(Source data):
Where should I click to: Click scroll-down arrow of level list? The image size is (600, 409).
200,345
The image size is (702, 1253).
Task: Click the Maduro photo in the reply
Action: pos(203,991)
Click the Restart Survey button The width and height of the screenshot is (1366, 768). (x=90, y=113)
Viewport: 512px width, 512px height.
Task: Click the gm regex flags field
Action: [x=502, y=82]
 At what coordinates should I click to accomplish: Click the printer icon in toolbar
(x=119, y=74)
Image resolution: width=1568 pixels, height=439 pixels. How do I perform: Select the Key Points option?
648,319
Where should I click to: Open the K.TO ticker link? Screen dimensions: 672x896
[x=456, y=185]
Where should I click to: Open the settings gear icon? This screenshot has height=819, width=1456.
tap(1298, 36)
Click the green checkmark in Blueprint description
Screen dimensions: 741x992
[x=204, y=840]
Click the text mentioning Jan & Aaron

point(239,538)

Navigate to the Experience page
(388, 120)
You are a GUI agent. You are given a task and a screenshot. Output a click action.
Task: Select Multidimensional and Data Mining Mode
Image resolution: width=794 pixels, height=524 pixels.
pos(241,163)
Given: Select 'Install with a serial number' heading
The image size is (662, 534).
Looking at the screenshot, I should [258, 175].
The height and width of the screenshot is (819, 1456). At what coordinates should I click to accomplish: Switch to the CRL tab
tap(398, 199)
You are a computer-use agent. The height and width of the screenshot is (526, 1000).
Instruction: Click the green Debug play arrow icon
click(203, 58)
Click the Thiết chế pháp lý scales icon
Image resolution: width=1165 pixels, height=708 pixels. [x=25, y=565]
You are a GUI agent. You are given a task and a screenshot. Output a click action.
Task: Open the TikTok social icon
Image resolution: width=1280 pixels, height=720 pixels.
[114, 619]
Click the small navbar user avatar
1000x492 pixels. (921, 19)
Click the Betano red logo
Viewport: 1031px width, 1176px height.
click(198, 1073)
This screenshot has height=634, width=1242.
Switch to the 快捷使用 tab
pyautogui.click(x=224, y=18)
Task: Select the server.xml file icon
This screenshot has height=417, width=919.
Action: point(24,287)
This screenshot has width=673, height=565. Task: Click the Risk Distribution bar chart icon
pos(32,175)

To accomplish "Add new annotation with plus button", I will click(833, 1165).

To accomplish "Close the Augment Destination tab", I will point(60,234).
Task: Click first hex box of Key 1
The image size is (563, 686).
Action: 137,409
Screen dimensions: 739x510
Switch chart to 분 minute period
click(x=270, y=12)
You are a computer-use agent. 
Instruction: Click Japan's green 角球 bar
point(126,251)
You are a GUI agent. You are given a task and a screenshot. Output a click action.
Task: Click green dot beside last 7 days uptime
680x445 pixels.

(WHAT YOU HAVE TO DO):
Beginning with the first line above, transcribe all of the data exactly.

(EXPECTED ANSWER):
Where should I click to: Click scroll-down arrow of level list? The image size is (600, 409).
200,345
The image size is (702, 1253).
Task: Click the Maduro photo in the reply
Action: pos(203,991)
Click the Restart Survey button The width and height of the screenshot is (1366, 768). (x=90, y=113)
Viewport: 512px width, 512px height.
Task: Click the gm regex flags field
Action: [x=502, y=82]
 At what coordinates should I click to accomplish: Click the printer icon in toolbar
(x=119, y=74)
Image resolution: width=1568 pixels, height=439 pixels. How do I perform: Select the Key Points option?
648,319
Where should I click to: Open the K.TO ticker link? Screen dimensions: 672x896
[x=456, y=185]
Where should I click to: Open the settings gear icon? This screenshot has height=819, width=1456.
tap(1298, 36)
Click the green checkmark in Blueprint description
Screen dimensions: 741x992
[x=204, y=840]
Click the text mentioning Jan & Aaron

point(239,538)

Navigate to the Experience page
(388, 120)
You are a GUI agent. You are given a task and a screenshot. Output a click action.
Task: Select Multidimensional and Data Mining Mode
Image resolution: width=794 pixels, height=524 pixels.
pos(241,163)
Given: Select 'Install with a serial number' heading
The image size is (662, 534).
Looking at the screenshot, I should [258, 175].
The height and width of the screenshot is (819, 1456). At what coordinates should I click to accomplish: Switch to the CRL tab
tap(398, 199)
You are a computer-use agent. The height and width of the screenshot is (526, 1000).
Instruction: Click the green Debug play arrow icon
click(203, 58)
Click the Thiết chế pháp lý scales icon
Image resolution: width=1165 pixels, height=708 pixels. [x=25, y=565]
You are a GUI agent. You are given a task and a screenshot. Output a click action.
Task: Open the TikTok social icon
Image resolution: width=1280 pixels, height=720 pixels.
[114, 619]
Click the small navbar user avatar
1000x492 pixels. (921, 19)
Click the Betano red logo
Viewport: 1031px width, 1176px height.
click(198, 1073)
This screenshot has height=634, width=1242.
Switch to the 快捷使用 tab
pyautogui.click(x=224, y=18)
Task: Select the server.xml file icon
This screenshot has height=417, width=919.
Action: point(24,287)
This screenshot has width=673, height=565. Task: Click the Risk Distribution bar chart icon
pos(32,175)

To accomplish "Add new annotation with plus button", I will click(833, 1165).

To accomplish "Close the Augment Destination tab", I will point(60,234).
Task: Click first hex box of Key 1
The image size is (563, 686).
Action: 137,409
Screen dimensions: 739x510
Switch chart to 분 minute period
click(x=270, y=12)
You are a computer-use agent. 
Instruction: Click Japan's green 角球 bar
point(126,251)
You are a GUI agent. You are given a task and a screenshot. Output a click action.
Task: Click green dot beside last 7 days uptime
680x445 pixels.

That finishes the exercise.